HM: What is the most challenging aspect of your job?

AZ: The most challenging aspect of my job is related to finding and retaining a competent team.

 Mostly locals join the hospitality industry for exposure, and they leave after a while, sometimes causing interruptions to our services. But expatriates complete their contract periods. So it is not easy to keep the balance between locals and expatriates when hiring. Unfortunately, for some jobs, we find it difficult to recruit locals.

Staff usually move either for hierarchical changes or for a better pay package. I always encourage my staff to move if they are offered better jobs which advance their personal growth. So, for me, a small percentage of staff turnover is acceptable. I understand it is difficult for staff to be working away from their families and loved ones, both for locals and expats.

Fortunately, Holiday Island is located in close proximity to Maamigili. This is a good opportunity for us to encourage employees from different atolls to bring their families closer to their work location. All the necessary infrastructure is available on the island for their families (airport, education and healthcare, etc.) Even though some are convinced, it is a difficult task to convince them all.

HM: As a young general manager, what would be your advice to the youth who desire to become executives in the industry?

AZ: For someone who wants to grow in the industry, the opportunities are numerous in the Maldives and I would like to think that is how I have ended up in my current position in a short period of time.
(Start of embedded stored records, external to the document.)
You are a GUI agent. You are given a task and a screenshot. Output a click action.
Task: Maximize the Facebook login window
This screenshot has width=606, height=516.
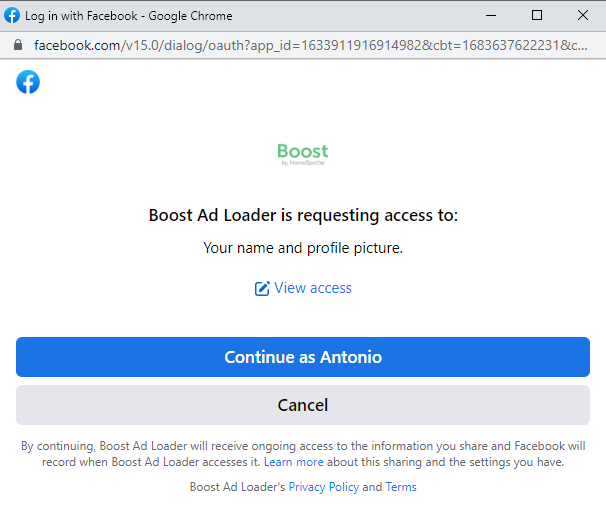[537, 15]
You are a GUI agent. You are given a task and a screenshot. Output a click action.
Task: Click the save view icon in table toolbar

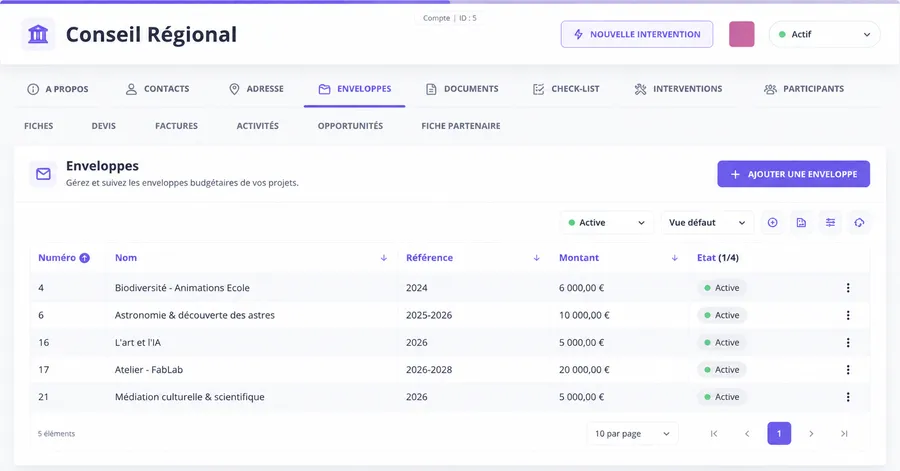coord(801,223)
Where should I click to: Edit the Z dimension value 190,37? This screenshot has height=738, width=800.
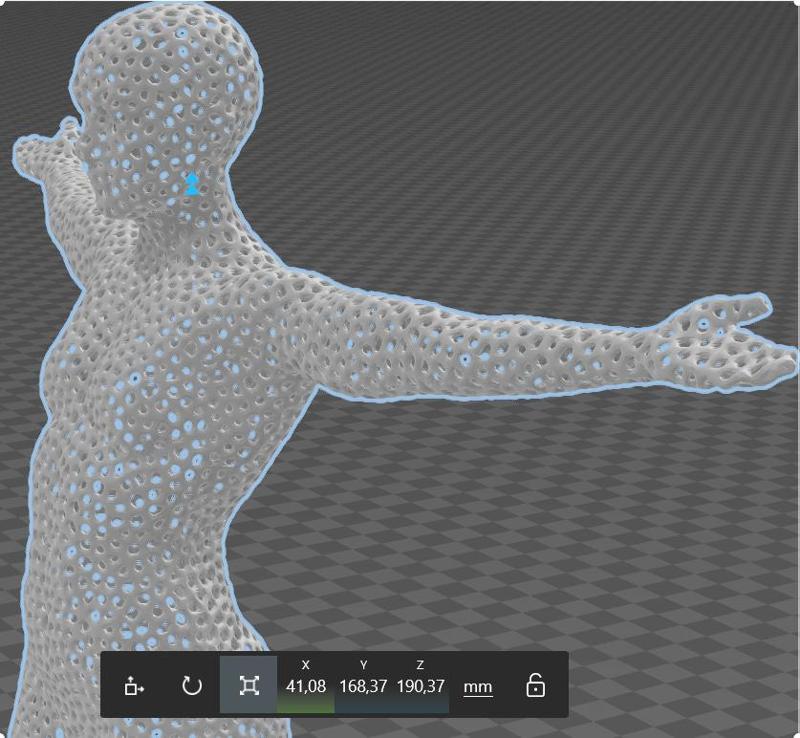(419, 686)
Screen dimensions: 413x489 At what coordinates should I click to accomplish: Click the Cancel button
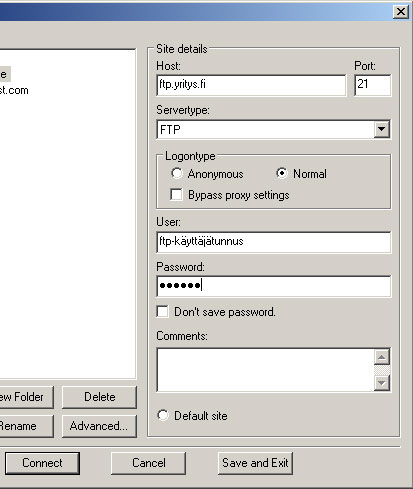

A lot of opportunities will open up. And a lot of sacrifices have to be made in this industry; it is most significant to have the will power to go forward in the career.
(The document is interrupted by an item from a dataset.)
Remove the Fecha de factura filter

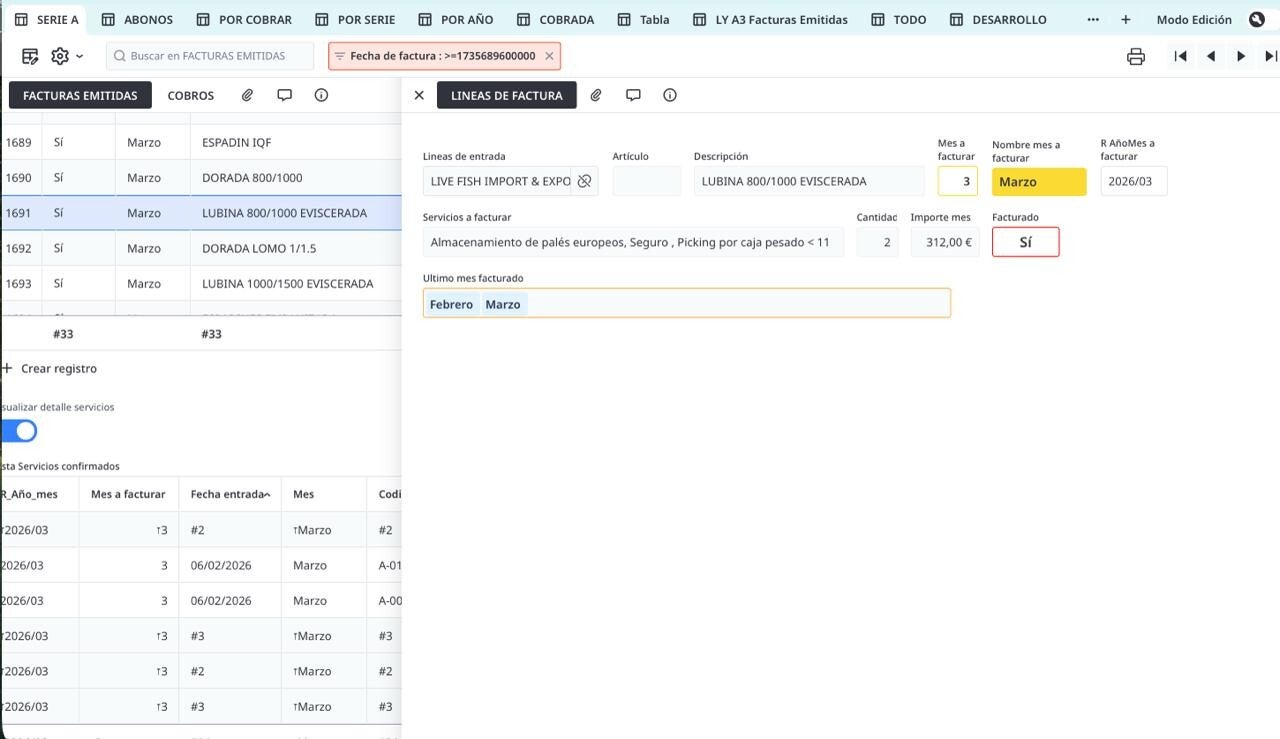point(549,56)
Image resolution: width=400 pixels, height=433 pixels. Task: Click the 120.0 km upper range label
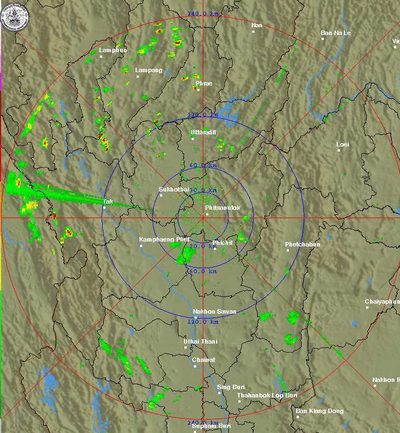pos(203,115)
My advice to the youngsters who may aspire to reach this level is that “always consider your current workplace as the best workplace, give your full commitment and work hard with dedication.” This simple formula will make you a winner no matter where you work in the future. The positive attitude will help you reach where you want to be”. This is the simple advice I always give my team.

HM: What does the future hold for you?

AZ: The Tourism industry is a very dynamic and a wide industry, there are so many heights to reach. I love challenges!! Let us see what the future holds.